- **Task to complete**
Reproduce the natural deduction text word for word, starting with "E – God exists." and going on through "S – There is suffering in the world.".

The derivation of 3. is an example of the first way an equivalence scheme can be used – 3. is logically equivalent to 2. and therefore follows from it. In the derivation of 4. the principle of substitution of equivalents is used – 4. is obtained from 3. by replacing its part “¬¬B” with the logically equivalent sentence “B”.

Here is the full list of equivalence schemes that can be used in the natural deduction proof procedure. For each of them, through a truth table or a truth-value analysis, it can be seen that the expressions on the sides of “⇔” are indeed logically equivalent.

 transposition (Trans): α→β ⇔ ¬β→¬α

 double negation (DN): ¬¬α ⇔ α

 exportation (Exp): α→(β→γ) ⇔ (α∧β)→γ

 material implication (Imp): α→β ⇔ ¬α∨β ¬(α→β) ⇔ α∧¬β

 De Morgan (De M): ¬(α∧β) ⇔ ¬α∨¬β ¬(α∨β) ⇔ ¬α∧¬β

 commutation (Com): α∧β ⇔ β∧α α∨β ⇔ β∨α

 association (Assoc): α∧(β∧γ) ⇔ (α∧β)∧γ α∨(β∨γ) ⇔ (α∨β)∨γ

 distribution (Distr): α∧(β∨γ) ⇔ (α∧β)∨(α∧γ) α∨(β∧γ) ⇔ (α∨β)∧(α∨γ)

 material equivalence (Equiv): α↔β ⇔ (α→β)∧(β→α) α↔β ⇔ (α∧β)∨(¬α∧¬β)

 tautology (Taut): α∧α ⇔ α α∨α ⇔ α

As a further example, let us prove the logical validity of the following argument that God does not exist. The validity of the argument does not mean that thereby it is proven that God does not exist – some of the premises may be false. By the way, it is interesting to reflect which premise (premises) would be challenged by someone who believes God exist.

 If God exists, he is good and almighty. If God is not able to eliminate suffering in the world, he is not almighty. If God does not want to eliminate suffering in the world, he is not good. If God wanted to eliminate suffering in the world and was able to do it, then there would be no suffering. There is suffering in the world. God does not exist.

We symbolize the simple sentences by (say):

 E – God exists. G – God is good. A – God is almighty. F – God is able to eliminate suffering in the world. W – God wants to eliminate suffering in the world. S – There is suffering in the world.

When we symbolize natural language sentences in natural deduction, we try to use letters that are reminiscent of the simple sentences for which they are substituted. This is the reason why we use uppercase Latin letters instead of the usual propositional letters (“p”, “q”...).

The argument is symbolically represented by:

 E→(G∧A) ¬F→¬A ¬W→¬G (W∧F)→¬S S ¬E

Here is a proof of its logical validity:

 1. E→(G∧A) 2. ¬F→¬A 3. ¬W→¬G 4. (W∧F)→¬S 5. S / ¬E 6. ¬¬S 5, DN 7. ¬(W∧F) 4, 6, MT 8. ¬W∨¬F 7, De M 9. (¬W→¬G)∧( ¬F→¬A) 3, 2, Conj 10. ¬G∨¬A 8, 9, CD 11. ¬(G∧A) 10, De M 12. ¬E 1, 11, MT

Indirect proof, also called reductio ad absurdum (Latin: reduction to absurdity), is a method to prove that some sentence is a logical consequence of some premises by assuming its negation. If as a result of the assumption we come to a contradiction (that is, to a sentence and its negation), this shows that it is not possible for the assumption to be true and that, therefore, its opposite is necessarily true under the premises, that is, it is implied by them.

- **Listing**
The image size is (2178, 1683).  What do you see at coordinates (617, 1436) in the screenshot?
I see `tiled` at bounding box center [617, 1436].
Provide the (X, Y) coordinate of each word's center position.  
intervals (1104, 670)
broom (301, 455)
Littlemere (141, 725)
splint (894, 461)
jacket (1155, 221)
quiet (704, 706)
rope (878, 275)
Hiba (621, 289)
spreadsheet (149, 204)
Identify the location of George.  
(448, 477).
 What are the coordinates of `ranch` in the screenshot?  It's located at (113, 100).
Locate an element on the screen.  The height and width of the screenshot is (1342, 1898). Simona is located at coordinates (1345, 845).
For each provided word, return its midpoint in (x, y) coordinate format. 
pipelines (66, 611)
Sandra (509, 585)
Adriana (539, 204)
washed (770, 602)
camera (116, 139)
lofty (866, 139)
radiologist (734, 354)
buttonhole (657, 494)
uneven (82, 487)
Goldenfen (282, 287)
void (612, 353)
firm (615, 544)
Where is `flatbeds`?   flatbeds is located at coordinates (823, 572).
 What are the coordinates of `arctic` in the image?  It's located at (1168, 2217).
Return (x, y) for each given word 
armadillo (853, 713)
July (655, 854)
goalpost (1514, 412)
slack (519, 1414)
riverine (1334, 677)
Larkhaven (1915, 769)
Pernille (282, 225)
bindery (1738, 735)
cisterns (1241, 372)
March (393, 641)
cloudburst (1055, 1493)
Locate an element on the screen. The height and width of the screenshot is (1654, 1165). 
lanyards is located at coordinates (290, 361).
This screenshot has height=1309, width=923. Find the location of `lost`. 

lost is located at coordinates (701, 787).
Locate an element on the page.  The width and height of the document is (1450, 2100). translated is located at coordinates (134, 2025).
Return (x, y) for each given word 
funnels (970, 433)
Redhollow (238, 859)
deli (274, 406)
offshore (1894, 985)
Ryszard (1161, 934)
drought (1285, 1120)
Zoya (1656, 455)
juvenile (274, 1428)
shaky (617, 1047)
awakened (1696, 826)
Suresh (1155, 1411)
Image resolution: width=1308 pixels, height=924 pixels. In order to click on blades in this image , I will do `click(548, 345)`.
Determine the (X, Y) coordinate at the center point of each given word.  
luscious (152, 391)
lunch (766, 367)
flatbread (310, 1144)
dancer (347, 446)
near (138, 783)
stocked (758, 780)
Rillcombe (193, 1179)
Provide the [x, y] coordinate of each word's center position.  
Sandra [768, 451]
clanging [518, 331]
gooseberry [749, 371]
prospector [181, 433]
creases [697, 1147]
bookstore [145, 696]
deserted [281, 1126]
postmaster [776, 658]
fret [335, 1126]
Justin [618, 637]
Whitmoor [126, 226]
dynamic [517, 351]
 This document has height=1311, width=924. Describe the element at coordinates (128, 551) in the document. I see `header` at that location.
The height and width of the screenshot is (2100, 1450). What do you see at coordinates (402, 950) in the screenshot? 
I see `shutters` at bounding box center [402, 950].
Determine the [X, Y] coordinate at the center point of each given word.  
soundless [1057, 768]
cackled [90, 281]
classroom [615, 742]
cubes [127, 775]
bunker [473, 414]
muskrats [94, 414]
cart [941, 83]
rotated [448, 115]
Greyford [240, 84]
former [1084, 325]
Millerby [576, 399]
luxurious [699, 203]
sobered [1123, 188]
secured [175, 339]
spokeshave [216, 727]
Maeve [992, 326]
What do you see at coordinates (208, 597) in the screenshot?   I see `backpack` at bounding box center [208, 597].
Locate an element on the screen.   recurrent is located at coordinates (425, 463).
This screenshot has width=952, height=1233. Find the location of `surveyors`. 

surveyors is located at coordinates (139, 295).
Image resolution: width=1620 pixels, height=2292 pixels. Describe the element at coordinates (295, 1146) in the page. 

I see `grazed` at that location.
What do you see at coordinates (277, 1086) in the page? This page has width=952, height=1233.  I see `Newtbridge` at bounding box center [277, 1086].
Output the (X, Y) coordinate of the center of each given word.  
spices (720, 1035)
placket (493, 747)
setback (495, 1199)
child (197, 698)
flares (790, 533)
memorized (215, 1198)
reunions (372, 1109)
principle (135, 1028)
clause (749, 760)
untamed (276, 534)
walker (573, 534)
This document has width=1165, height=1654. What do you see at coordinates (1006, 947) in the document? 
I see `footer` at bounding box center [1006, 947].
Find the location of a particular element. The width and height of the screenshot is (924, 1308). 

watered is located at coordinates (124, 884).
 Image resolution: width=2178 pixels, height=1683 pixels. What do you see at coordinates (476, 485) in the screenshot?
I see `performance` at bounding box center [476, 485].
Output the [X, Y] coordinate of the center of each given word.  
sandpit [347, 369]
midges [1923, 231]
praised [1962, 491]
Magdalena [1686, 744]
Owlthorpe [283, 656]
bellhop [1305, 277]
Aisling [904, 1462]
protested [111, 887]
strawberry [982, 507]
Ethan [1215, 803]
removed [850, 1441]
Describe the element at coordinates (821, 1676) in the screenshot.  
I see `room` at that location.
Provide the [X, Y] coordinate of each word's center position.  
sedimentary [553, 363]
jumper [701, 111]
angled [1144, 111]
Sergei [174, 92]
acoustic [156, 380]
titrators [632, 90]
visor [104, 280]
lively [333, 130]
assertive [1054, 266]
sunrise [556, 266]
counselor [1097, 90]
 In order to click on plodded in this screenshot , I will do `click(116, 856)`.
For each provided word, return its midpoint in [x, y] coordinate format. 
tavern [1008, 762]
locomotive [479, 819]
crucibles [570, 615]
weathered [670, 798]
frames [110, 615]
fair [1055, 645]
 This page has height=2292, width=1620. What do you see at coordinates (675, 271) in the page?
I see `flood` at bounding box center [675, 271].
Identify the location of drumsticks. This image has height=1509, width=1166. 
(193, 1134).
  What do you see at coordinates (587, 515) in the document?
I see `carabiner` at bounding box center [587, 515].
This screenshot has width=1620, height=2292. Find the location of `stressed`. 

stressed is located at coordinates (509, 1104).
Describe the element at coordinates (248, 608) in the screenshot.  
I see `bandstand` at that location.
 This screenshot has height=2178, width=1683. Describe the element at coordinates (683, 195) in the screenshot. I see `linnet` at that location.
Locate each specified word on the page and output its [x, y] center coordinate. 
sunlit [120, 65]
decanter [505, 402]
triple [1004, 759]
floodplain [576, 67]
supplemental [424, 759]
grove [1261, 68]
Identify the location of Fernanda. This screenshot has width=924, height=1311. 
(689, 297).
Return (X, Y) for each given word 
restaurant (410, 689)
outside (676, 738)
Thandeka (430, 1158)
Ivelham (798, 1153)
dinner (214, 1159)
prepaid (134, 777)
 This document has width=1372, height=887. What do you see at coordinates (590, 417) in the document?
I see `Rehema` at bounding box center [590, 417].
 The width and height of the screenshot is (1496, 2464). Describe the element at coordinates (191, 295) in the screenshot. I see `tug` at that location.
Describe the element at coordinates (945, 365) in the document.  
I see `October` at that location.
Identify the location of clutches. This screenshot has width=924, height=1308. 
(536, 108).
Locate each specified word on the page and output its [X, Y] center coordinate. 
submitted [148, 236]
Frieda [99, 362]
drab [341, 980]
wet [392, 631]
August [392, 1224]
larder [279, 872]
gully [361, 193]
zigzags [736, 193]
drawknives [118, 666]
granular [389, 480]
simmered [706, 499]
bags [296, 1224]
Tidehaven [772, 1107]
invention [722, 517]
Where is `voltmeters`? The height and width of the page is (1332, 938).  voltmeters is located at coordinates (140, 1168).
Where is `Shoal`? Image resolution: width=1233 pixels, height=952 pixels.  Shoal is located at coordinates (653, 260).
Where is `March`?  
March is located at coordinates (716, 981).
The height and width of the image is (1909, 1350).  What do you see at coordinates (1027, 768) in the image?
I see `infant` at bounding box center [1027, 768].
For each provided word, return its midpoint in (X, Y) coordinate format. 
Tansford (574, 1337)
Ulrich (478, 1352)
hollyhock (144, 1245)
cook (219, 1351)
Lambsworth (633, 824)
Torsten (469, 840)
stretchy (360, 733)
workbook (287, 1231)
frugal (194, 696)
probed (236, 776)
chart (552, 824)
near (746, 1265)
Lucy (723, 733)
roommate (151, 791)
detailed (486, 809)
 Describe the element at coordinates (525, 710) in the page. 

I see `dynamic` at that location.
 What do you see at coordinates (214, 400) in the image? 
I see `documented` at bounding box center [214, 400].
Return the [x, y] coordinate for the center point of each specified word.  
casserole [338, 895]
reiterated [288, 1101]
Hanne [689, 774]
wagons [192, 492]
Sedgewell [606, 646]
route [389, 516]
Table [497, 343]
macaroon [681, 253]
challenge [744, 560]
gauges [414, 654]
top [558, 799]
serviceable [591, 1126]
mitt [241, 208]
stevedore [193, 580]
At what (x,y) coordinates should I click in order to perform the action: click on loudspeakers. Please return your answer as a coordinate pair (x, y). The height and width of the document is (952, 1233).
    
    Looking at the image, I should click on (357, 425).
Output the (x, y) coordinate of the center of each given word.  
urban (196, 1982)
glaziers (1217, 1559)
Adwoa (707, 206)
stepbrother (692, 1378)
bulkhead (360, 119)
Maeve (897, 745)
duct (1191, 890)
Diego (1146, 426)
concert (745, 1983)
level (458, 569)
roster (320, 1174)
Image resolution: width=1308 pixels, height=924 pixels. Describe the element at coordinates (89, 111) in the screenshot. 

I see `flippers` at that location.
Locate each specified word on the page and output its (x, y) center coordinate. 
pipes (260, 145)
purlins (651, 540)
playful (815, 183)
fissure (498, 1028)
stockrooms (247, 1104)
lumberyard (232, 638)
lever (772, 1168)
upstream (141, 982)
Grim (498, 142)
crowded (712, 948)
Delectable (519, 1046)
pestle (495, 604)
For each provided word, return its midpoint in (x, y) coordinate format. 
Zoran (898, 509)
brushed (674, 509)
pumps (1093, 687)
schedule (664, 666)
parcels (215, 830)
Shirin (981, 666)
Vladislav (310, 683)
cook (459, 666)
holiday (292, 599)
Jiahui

- **Solution to this problem**
E – God exists. G – God is good. A – God is almighty. F – God is able to eliminate suffering in the world. W – God wants to eliminate suffering in the world. S – There is suffering in the world.